ECE2008 Poster Presentations Steroid receptors (13 abstracts)
1University Medical Centre, Maribor, Slovenia; 2Faculty of Pharmacy, Ljubljana, Slovenia; 3University Medical Centre, Ljubljana, Slovenia.
Objectives: The selective estrogen receptor modulator, raloxifene, exerts a part of its actions through the estrogen receptor alpha activation. We explored if polymorphisms of ESR1 gene modify the effects of 6 months raloxifene treatment on endothelial function.
Methods: Two intronic (PvuII and XbaI), and one exonic polymorphism (P325P) of ESR1 were analyzed in 53 postmenopausal women, mean age 59.7+6.2. The flow mediated endothelium dependent vasodilation (FMD) and cell adhesion molecules (CAM) ICAM-1, VCAM-1 and E-selectin, were measured before and after 6 months of raloxifene treatment. SSCP method was used to determine the P325P and RFLP to determine XbaI and PvuII polymorphisms.
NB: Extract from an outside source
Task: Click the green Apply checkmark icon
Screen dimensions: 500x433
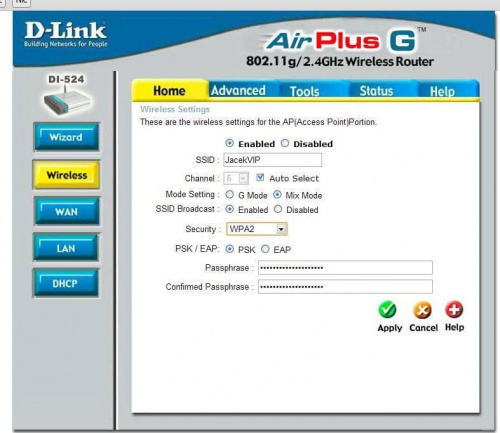Action: (387, 310)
Results: There was no relation between ESR1 genotypes and either FMD or CAM levels, at baseline. After 6 months of raloxifene treatment, the FMD was significantly greater in subjects with XX genotype of XbaI polymorphism compared to xx, and of borderline significance compared to Xx genotype (P=0.03 and P=0.053, respectively). Neither the PvuII nor P325P ESR1 gene polymorphisms influenced the FMD after 6 months of treatment. None of the ESR1 gene polymorphisms influenced the levels of CAM. When analysing the whole group, a significant decrease in E-selectin and a significant increase in ICAM-1 levels, independently of genotypes was observed (P<0.001 and P=0.029, respectively), but no influence on VCAM-1 level and FMD, was found.
Conclusion: Our data suggest that XbaI polymorphism of ESR1 gene might influence the beneficial effect of raloxifene treatment on endothelial function. This effect could be of significant farmacogenomic and clinical importance.